------ LISTED RECORDS

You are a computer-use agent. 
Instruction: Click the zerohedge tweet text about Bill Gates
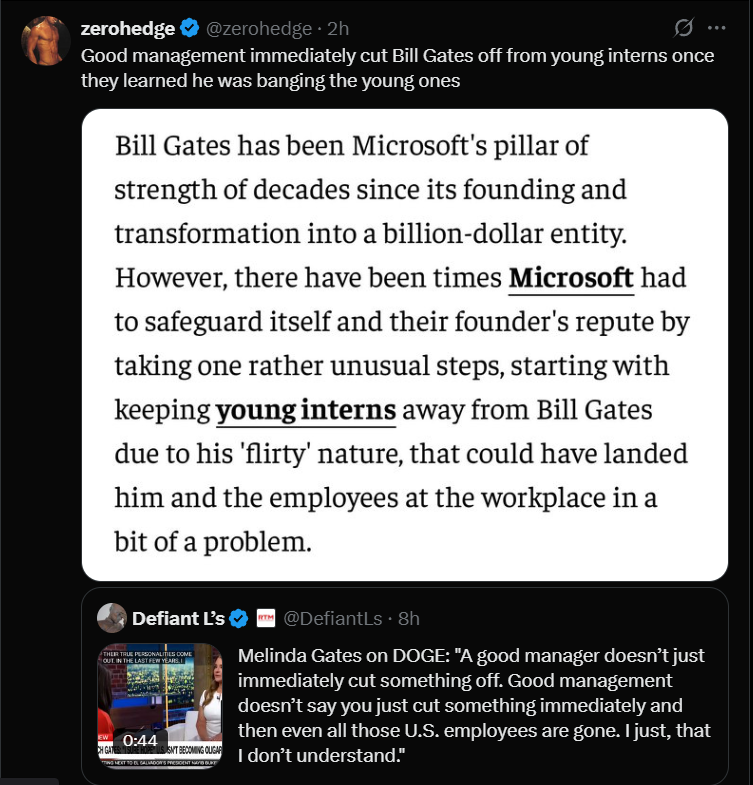(397, 68)
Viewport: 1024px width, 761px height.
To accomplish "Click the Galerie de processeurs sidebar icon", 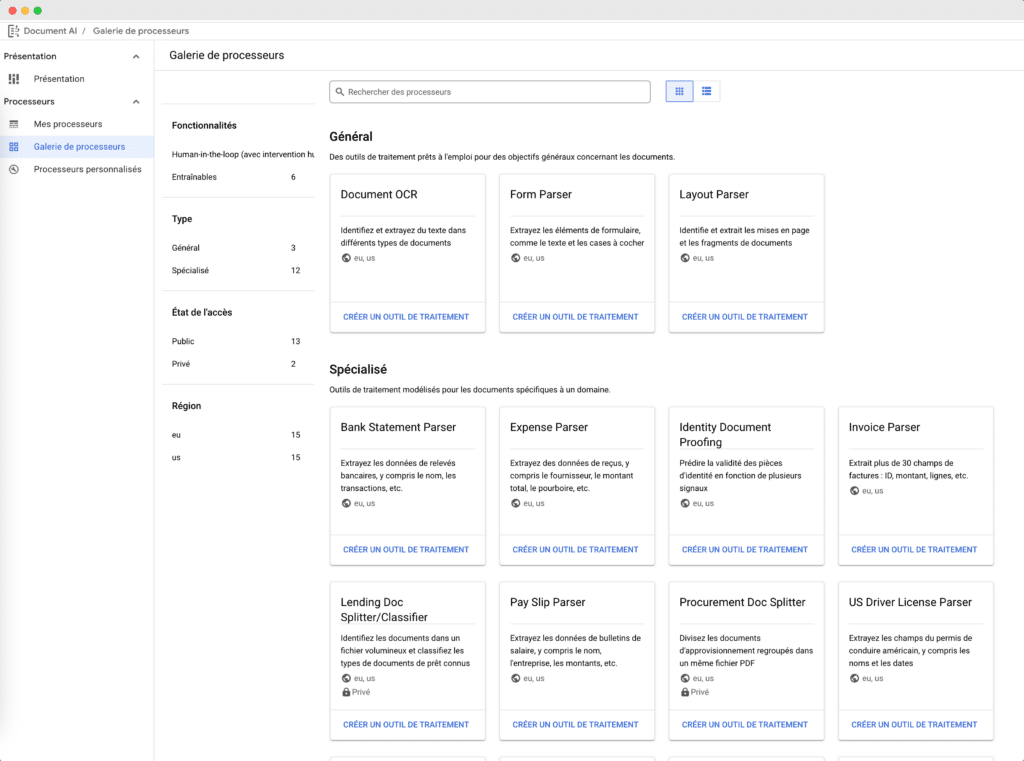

------------

The response should reproduce all the material above exactly and leave out its pictures.

YOUR RESPONSE:
You are a computer-use agent. 
Instruction: Click the zerohedge tweet text about Bill Gates
(397, 68)
Viewport: 1024px width, 761px height.
To accomplish "Click the Galerie de processeurs sidebar icon", 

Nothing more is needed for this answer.